¿¡Pa’ qué te cuento!? 22 estados le tiran piedra al plan de Trump para cerrarles la puerta a los inmigrantes
Veintidós estados y el Distrito de Columbia demandan a la administración Trump por una nueva regla de "carga pública" que dificulta la inmigración. Alegan pérdidas económicas y temor en las familias.
¿Qué pasó?
¡Oye esto pa’ que veas! Un montón de estados, 22 pa’ ser exactos, más el Distrito de Columbia, se le tiraron encima al gobierno de Donald Trump. ¿El motivo? Una regla nueva que quieren meter con calzador pa’ decidir quién puede o no puede quedarse en Estados Unidos. La cosa es que la regla busca ampliar un montón lo que significa ser una “carga pública”.
Esto es pa’ complicarle la vida a los que piden residencia, visas o entrar al país, si es que reciben o podrían recibir ayuda del gobierno. El Departamento de Seguridad Nacional (DHS) es el que anda detrás de esto, y quieren que esto empiece a correr como pólvora el 18 de septiembre. Pero los estados dicen: ¡hasta aquí llegamos!
¿Dónde y cuándo?
Todo este bochinche se está cocinando en el Distrito Sur de Nueva York. La demanda va directo contra el DHS, su mandamás Markwayne Mullin, el Servicio de Ciudadanía e Inmigración (USCIS) y hasta su director, Joseph B. Edlow. Quieren que un juez les ponga un freno de mano a esta norma, diga que no sirve pa’ nada y que el gobierno se olvide de usarla.

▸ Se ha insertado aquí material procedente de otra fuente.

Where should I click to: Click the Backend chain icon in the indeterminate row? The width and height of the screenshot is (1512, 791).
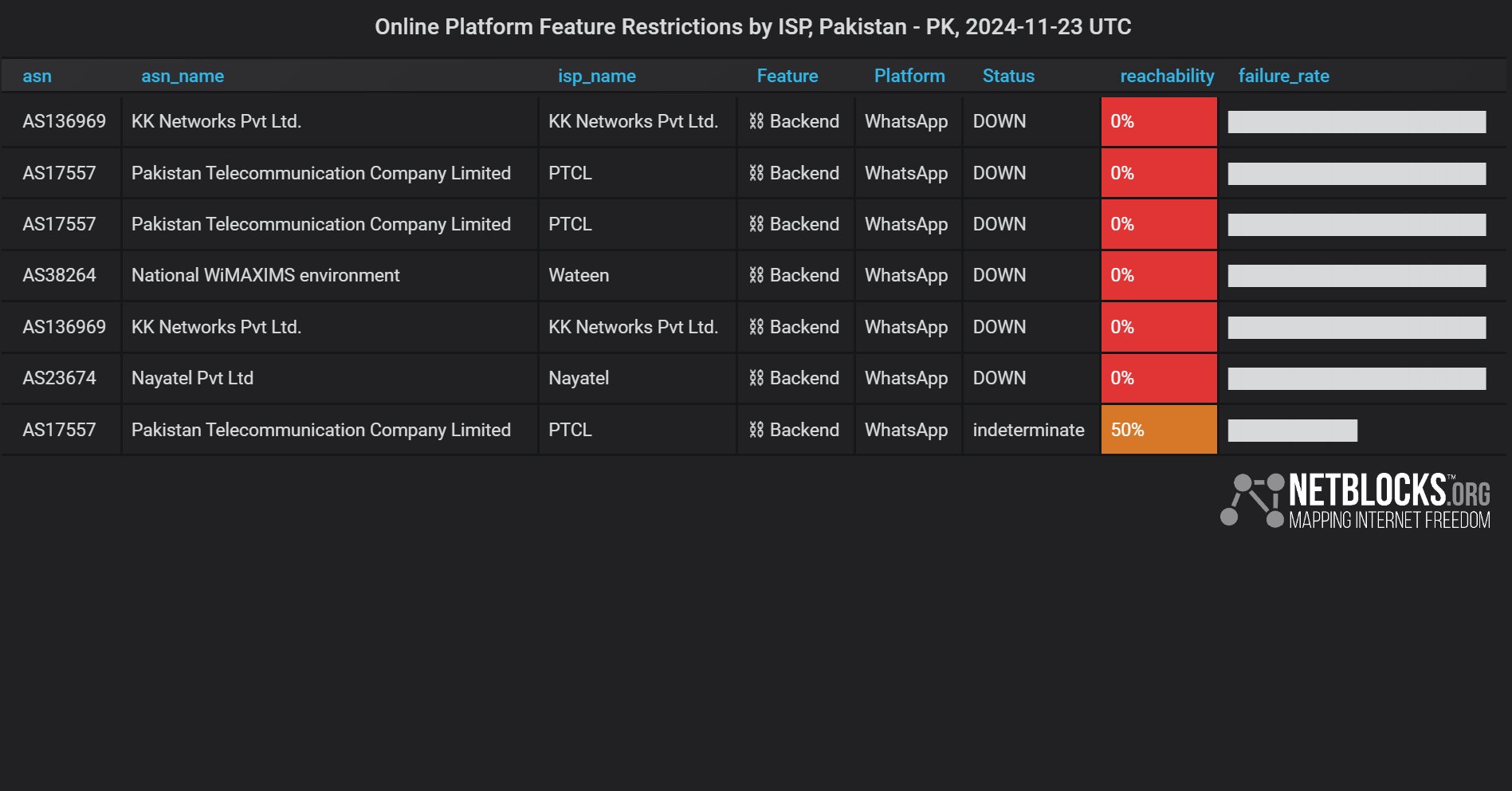[x=756, y=431]
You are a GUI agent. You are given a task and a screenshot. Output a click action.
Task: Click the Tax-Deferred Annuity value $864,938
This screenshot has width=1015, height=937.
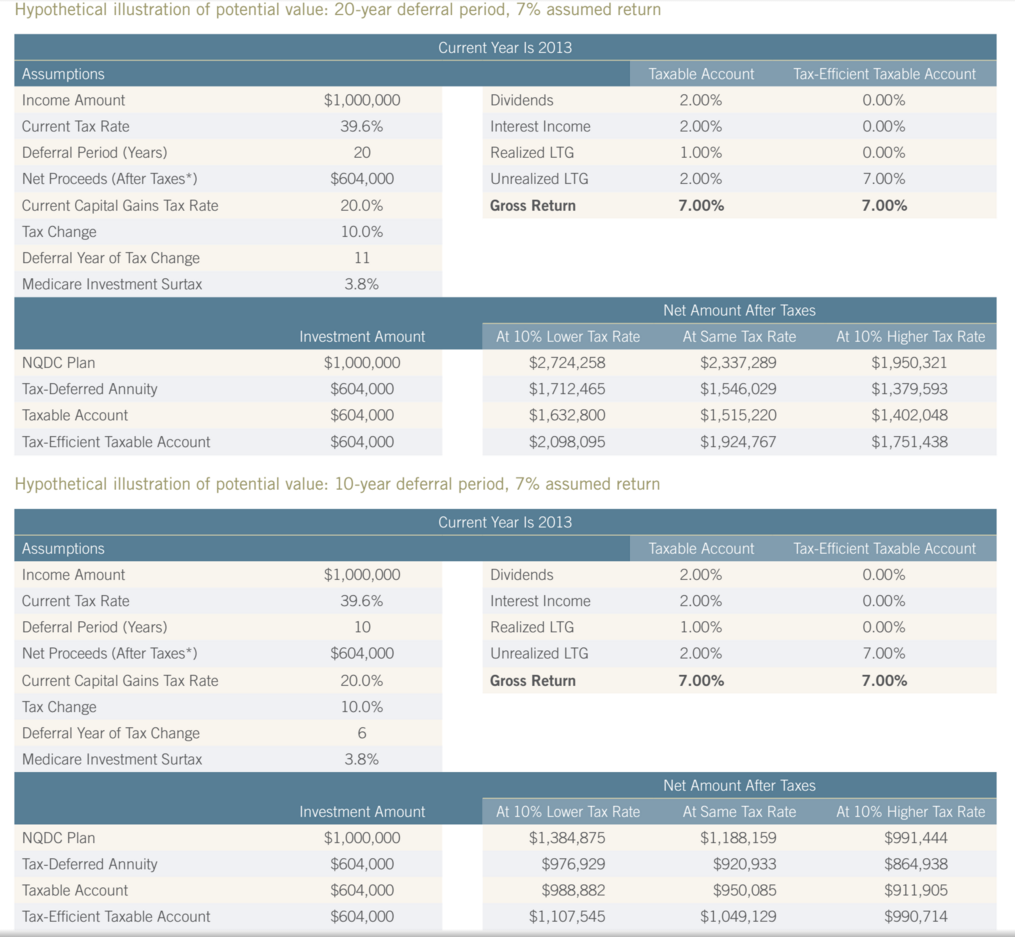[916, 864]
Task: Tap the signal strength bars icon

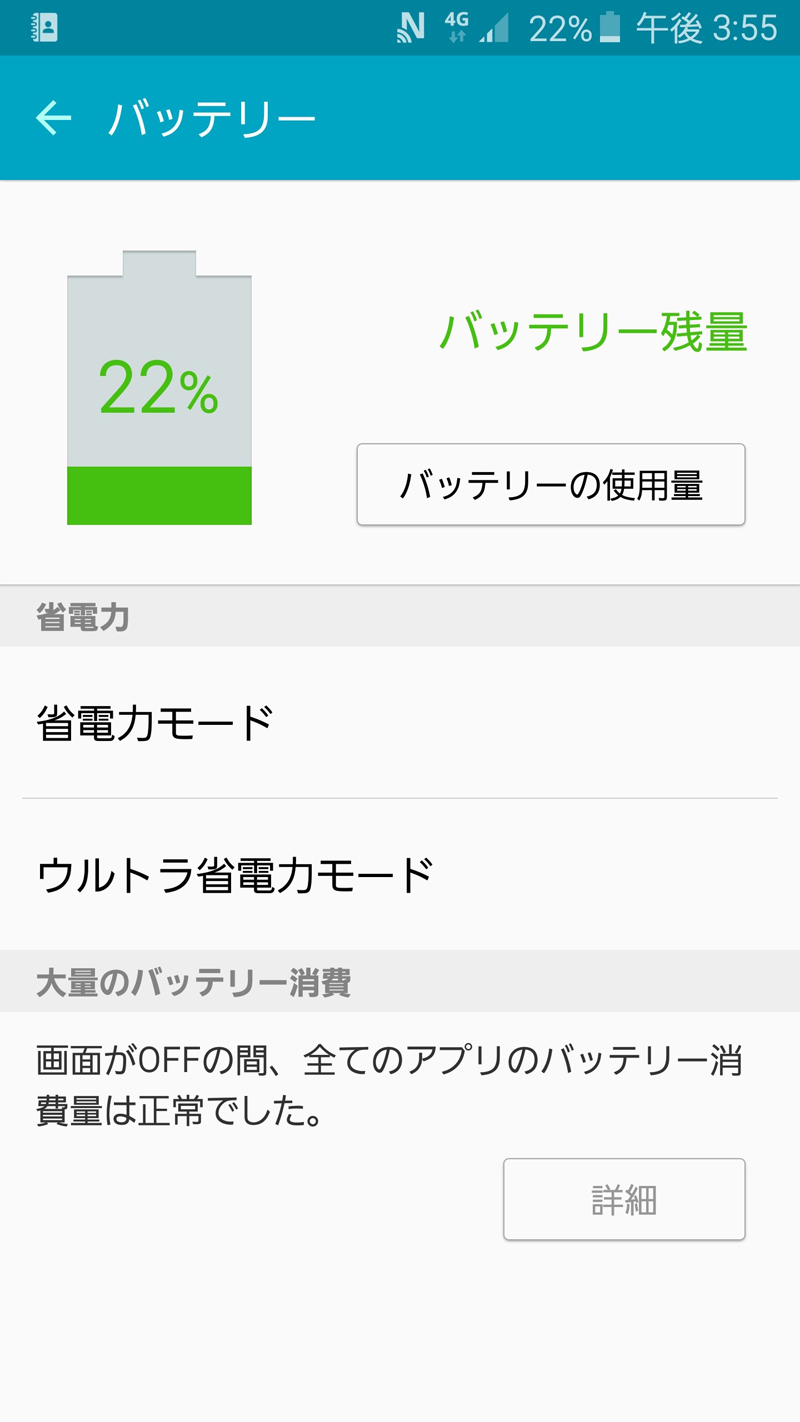Action: [493, 28]
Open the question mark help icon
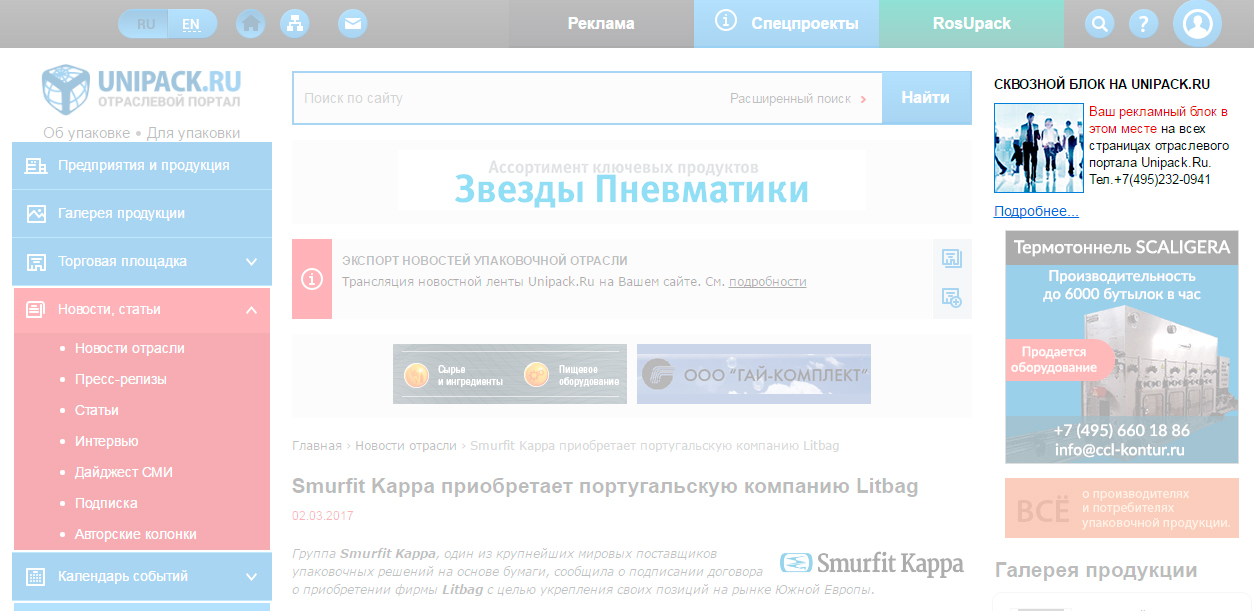1254x611 pixels. click(x=1143, y=24)
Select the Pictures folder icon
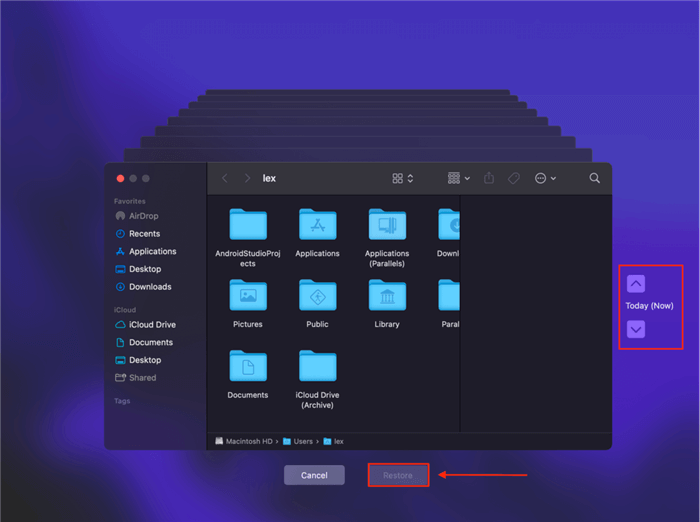700x522 pixels. [x=248, y=296]
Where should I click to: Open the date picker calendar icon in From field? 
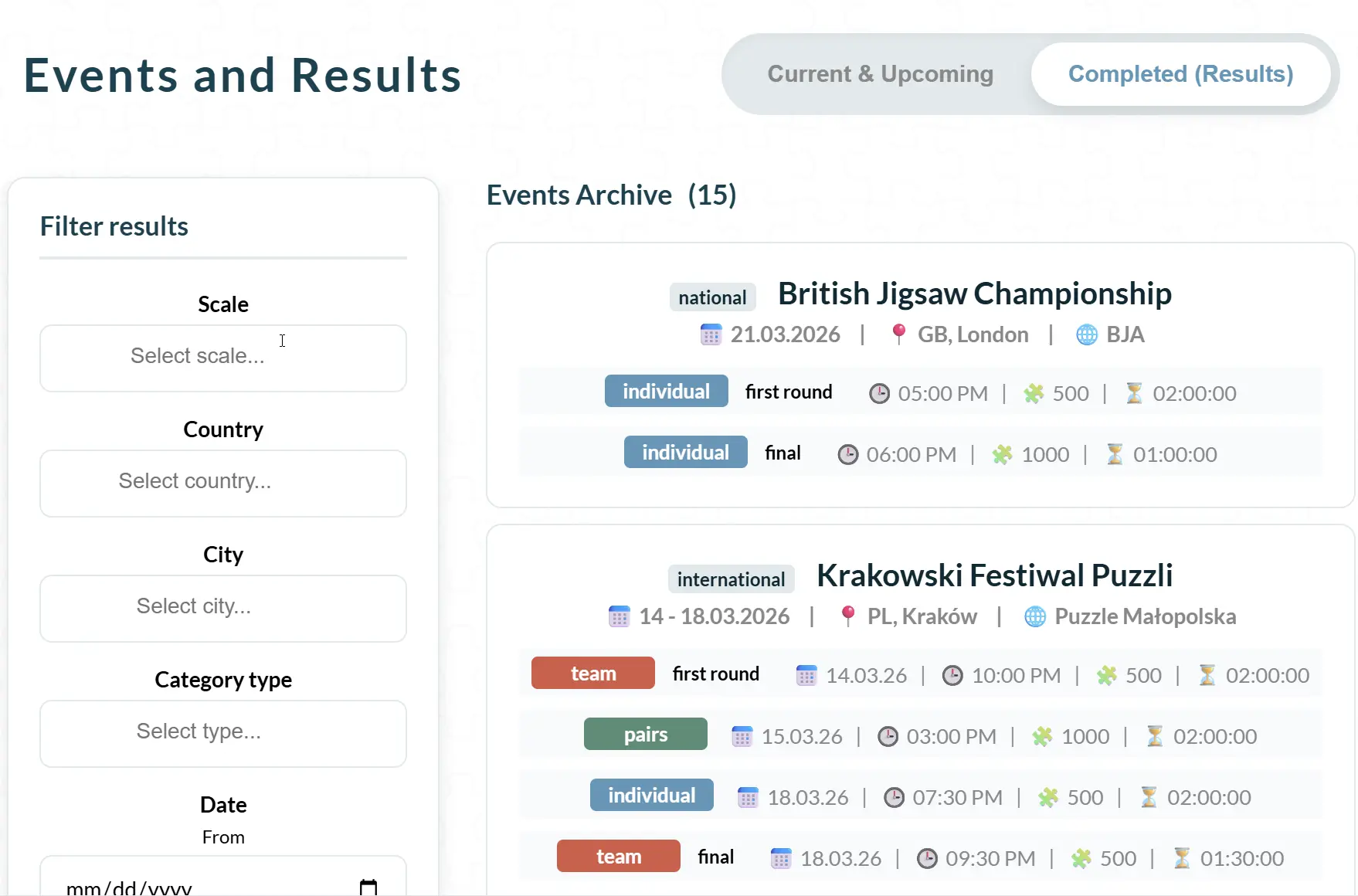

La CNN soltó la sopa y dice que la idea es darle más poder a los que atienden la inmigración pa’ que decidan quién recibe beneficios. Antes se fijaban más en la plata que te daban, pero ahora quieren meter en el saco un montón de cosas más, como Medicaid, comida y hasta ayuda pa’ la vivienda.
¿Por qué importa?
La cosa se pone fea porque la fiscal general de Nueva York, Letitia James, está que echa chispas. Ella dice que esto va a asustar a las familias que de verdad necesitan esa ayuda, hasta los que tienen derecho, y van a dejar de pedirla por miedo a que les cierren las puertas. ¡Imagínate el panorama!
Además, los estados que metieron la demanda dicen que esto les va a costar un ojo de la cara. Si la gente deja de usar programas como Medicaid o el CHIP, les va a caer encima un montón de plata menos de fondos federales. Estamos hablando de miles de millones de dólares que se pueden esfumar.
¿Qué dicen las partes?
Esto se basa en una ley viejísima, de hace más de un siglo, que dice que no pueden darle beneficios migratorios a quien parezca que va a vivir del gobierno. En tiempos de Trump, le dieron más cuerda a eso y empezaron a contar más cosas. Pero luego, en 2022, el gobierno de Joe Biden le dio pa’ atrás y dejó fuera la mayoría de las ayudas que no eran de billete.
Ahora, con esta nueva jugada, se pasan por el forro esa regulación y amplían el abanico de lo que se considera “carga pública”. ¡Ojo! Que hasta podrían meter en cuenta las ayudas que se pidan a nombre de los nenes, aunque sean ciudadanos americanos. Un sancocho total.
¿Qué viene ahora?
Pues ahora hay que esperar a ver qué dice el juez. Los estados quieren que se pare todo esto de inmediato y se declare inválida la regla. Si esto sigue pa’lante, puede que muchos inmigrantes se la piensen dos veces antes de pedir cualquier tipo de ayuda, por mínima que sea, y eso va a traer cola.
Lo que está claro es que la cosa está en el aire. Hay que seguirle la pista a ver cómo termina este pleito, porque de ahí va a depender mucho el futuro de miles de personas y cómo funciona el sistema de inmigración en Estados Unidos. El gallo todavía no se ha dormido.